▸ Task directions:
Only one stretch of the listing below is wanted. Give it again exactly, from the line with "Click Morocco's population" through the line with "Click the home".

╔══

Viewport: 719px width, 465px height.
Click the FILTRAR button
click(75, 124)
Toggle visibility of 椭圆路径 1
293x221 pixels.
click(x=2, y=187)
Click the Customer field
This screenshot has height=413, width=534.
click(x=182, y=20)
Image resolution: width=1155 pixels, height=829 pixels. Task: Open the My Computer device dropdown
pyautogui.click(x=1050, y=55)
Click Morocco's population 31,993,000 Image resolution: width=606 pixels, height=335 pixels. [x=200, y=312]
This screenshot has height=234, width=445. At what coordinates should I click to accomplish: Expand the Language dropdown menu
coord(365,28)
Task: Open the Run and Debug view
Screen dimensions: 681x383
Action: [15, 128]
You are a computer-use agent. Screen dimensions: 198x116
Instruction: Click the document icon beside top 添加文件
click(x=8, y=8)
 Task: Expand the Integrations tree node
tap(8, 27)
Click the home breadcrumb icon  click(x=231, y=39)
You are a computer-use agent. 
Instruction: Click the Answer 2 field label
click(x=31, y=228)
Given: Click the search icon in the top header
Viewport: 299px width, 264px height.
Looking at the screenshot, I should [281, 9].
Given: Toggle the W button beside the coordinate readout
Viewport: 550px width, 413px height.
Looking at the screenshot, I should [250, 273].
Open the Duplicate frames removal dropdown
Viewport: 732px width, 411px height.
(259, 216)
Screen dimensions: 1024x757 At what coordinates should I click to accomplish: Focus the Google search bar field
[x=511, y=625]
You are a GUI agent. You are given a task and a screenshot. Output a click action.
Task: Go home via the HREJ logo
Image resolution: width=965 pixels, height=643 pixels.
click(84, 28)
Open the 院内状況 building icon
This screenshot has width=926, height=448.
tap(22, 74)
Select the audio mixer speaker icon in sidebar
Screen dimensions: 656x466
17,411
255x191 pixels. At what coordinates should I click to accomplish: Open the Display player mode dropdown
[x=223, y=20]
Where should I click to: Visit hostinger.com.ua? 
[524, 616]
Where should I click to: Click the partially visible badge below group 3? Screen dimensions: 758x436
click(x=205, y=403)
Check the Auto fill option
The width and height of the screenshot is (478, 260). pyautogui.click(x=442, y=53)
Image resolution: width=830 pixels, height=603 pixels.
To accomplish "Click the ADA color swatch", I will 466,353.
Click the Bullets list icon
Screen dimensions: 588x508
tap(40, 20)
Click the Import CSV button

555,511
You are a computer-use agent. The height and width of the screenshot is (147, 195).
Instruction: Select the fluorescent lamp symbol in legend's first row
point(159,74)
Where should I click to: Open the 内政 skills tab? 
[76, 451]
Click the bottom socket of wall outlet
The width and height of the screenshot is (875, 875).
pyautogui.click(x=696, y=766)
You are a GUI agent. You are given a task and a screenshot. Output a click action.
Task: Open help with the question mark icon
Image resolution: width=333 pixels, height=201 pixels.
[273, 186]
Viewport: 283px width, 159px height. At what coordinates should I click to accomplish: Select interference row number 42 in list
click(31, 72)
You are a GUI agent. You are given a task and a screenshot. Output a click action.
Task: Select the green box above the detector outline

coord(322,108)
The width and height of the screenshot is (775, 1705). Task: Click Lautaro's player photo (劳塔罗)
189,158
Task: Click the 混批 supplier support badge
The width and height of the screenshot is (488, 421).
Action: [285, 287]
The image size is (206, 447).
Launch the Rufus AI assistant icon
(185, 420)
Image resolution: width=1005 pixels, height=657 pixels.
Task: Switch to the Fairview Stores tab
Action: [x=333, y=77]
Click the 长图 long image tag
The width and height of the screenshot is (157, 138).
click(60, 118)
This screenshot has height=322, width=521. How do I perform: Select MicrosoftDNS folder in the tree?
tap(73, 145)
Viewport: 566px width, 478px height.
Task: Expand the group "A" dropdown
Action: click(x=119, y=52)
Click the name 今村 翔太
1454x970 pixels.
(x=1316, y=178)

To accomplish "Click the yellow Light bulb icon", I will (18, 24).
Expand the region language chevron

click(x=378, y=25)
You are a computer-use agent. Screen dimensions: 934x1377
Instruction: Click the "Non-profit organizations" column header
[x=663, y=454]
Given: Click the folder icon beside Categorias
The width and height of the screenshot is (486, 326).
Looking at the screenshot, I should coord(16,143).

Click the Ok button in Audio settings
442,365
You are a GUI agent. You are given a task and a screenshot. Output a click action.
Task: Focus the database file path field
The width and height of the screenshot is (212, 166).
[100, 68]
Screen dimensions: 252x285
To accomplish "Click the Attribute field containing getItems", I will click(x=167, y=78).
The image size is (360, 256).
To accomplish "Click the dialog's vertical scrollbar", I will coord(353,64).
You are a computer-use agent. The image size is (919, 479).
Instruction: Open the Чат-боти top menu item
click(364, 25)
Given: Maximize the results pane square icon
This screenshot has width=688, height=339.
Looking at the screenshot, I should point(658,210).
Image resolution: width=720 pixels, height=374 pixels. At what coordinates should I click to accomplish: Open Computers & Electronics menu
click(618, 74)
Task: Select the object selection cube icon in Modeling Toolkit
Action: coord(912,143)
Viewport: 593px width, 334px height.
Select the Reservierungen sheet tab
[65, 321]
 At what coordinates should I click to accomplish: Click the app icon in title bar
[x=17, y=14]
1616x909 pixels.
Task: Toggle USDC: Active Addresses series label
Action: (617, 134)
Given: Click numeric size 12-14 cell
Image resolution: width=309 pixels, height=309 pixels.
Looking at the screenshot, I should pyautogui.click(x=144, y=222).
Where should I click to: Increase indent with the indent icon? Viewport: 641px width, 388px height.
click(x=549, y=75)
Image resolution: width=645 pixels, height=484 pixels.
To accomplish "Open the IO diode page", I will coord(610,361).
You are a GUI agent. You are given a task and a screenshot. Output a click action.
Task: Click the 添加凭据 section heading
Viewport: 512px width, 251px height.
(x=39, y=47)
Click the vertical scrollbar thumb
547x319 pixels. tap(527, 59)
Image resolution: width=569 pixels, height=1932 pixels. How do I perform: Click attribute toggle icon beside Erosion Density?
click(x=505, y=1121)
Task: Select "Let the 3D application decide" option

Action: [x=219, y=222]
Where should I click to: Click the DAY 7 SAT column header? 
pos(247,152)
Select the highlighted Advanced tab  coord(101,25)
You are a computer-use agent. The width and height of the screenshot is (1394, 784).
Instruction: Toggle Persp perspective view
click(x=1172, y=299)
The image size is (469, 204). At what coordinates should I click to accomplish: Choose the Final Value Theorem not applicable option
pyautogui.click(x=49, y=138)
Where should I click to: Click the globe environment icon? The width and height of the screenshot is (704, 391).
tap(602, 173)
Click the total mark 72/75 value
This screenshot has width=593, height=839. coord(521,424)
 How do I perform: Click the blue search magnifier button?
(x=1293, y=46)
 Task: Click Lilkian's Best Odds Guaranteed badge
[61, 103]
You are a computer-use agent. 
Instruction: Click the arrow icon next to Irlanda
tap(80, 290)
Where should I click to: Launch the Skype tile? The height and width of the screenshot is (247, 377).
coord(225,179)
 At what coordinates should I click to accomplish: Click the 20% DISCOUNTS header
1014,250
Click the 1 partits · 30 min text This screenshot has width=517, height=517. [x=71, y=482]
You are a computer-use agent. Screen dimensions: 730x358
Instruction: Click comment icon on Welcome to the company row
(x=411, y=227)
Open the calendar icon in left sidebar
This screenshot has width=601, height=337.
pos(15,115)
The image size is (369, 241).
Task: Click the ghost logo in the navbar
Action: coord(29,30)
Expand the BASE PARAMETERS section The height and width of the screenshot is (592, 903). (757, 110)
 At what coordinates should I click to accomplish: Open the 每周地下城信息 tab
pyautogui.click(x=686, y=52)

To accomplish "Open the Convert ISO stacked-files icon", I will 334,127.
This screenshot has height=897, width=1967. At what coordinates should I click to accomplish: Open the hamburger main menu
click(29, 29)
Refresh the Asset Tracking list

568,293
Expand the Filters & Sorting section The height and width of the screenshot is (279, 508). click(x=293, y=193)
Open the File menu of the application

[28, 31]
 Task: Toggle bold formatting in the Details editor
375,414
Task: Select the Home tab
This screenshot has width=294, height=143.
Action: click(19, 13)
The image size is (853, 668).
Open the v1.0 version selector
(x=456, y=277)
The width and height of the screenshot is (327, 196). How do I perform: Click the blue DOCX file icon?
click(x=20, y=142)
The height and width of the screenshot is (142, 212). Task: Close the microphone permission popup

╚══

▸ Your solution:
Click Morocco's population 31,993,000 Image resolution: width=606 pixels, height=335 pixels. [x=200, y=312]
This screenshot has height=234, width=445. At what coordinates should I click to accomplish: Expand the Language dropdown menu
coord(365,28)
Task: Open the Run and Debug view
Screen dimensions: 681x383
Action: [15, 128]
You are a computer-use agent. Screen dimensions: 198x116
Instruction: Click the document icon beside top 添加文件
click(x=8, y=8)
 Task: Expand the Integrations tree node
tap(8, 27)
Click the home breadcrumb icon  click(x=231, y=39)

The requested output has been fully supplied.